It has been around 45 years since mainstream comics have blossomed within American Literature. I spent a good amount of time following major series published by Marvel Comics. The appeal of comics for me is that they bridge the gap between the limitations of film, where there is a need for budgets and camera tricks, and the vague imagery within text, which is completely dependent on the reader’s imagination. It allows insight into a writer’s and artist’s imagination where anything can happen.
I stopped reading comics for a long while and recently discovered that the Marvel Multiverse, a bunch of parallel dimensions, has been destroyed and the aftermath is completely insane.
Apparently, Dr. Doom from “The Fantastic Four” stole a bunch of higher-dimension powers to create a patchwork planet called Battleworld, annihilated everything else and promoted himself to god and dictator of the realm.
I enjoy the use of the literary concept of parallel universes like in Mark Millar’s “Wanted” to tell stories, but it was clear that it was getting out of hand. I can see why Marvel Comics needed some exit strategy though. I stopped following the X-Men franchise because too many spin-offs were being created and the crossovers were making too many plot inconsistencies to keep track of. I was losing interest and I’m sure that the majority of the readership was too.
This isn’t the first time Battleworld was created, though. In 1984, the miniseries “Secret Wars” was released that featured a huge crossover of popular Marvel heroes fighting under common causes. They reintroduced it again in the 2006 miniseries “Beyond!” with a similar theme.
It made sense to make these types of crossover series for comic book fans. Seeing their favorite heroes fight in an attempt to save reality as they know it is a great selling point for Marvel Comics but the current Battleworld is on a whole different scale. Rather than just being a graphical treat for fans, Marvel seems to be discarding the previous story lines and realities to the metaphorical wastebasket and starting anew.
Since alternate universes are all mixed together, hero teams and individual series are redefined with different character traits. Gender, race and origin are only a few aspects they mix and match. It gives an opportunity for heroes and villains to change allegiances and even species.

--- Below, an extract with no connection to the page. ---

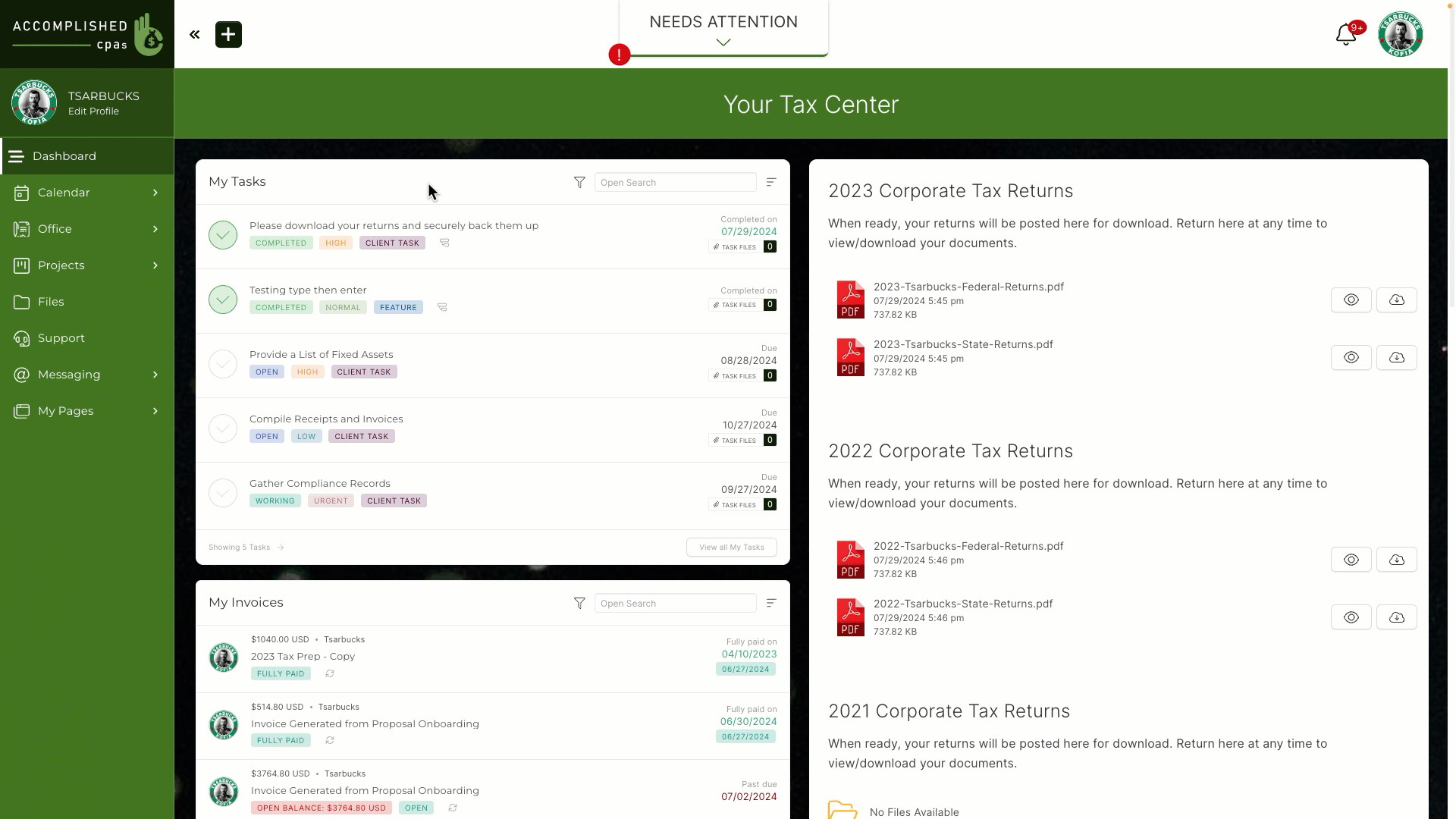Click the add new item plus icon
1456x819 pixels.
click(x=228, y=34)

A lot of the plots have interesting premises and characters but some of them are bizarre. “Misfits” hardly describes the team consisting of strange alternate-reality versions of heroes and villains, such as wolf-like Captain America and Iron Man going crazy with Green Goblin’s technology.
Some series are gimmicky. “Thors” has protagonists that all vaguely have to do with the Norse god. There are Human Thors of different races, some are characters from other series with a Scandinavian theme. There’s an electric frog in a lab coat and a Groot Thor that just says “I am Thor” as his only line. At times like these, I wonder if the writers just wanted to push the limits of their creativity or merely just hash together a bunch of literary tropes together in order to satisfy our progressively shrinking attention spans.
The plots of previously existing and non-existing stories are all thrown into a blender. It certainly evokes emotional reaction from me when I read these new comics but my primary stance involves a hanging jaw and confusion.
I hope Marvel overcomes the literary turbulence soon because I think that some of the stories they release have good potential. I’m hopeful that it will succeed in reaching out to a wider demographic than white males within comics by breaking from the stereotypical values that outlined story telling in the previous century.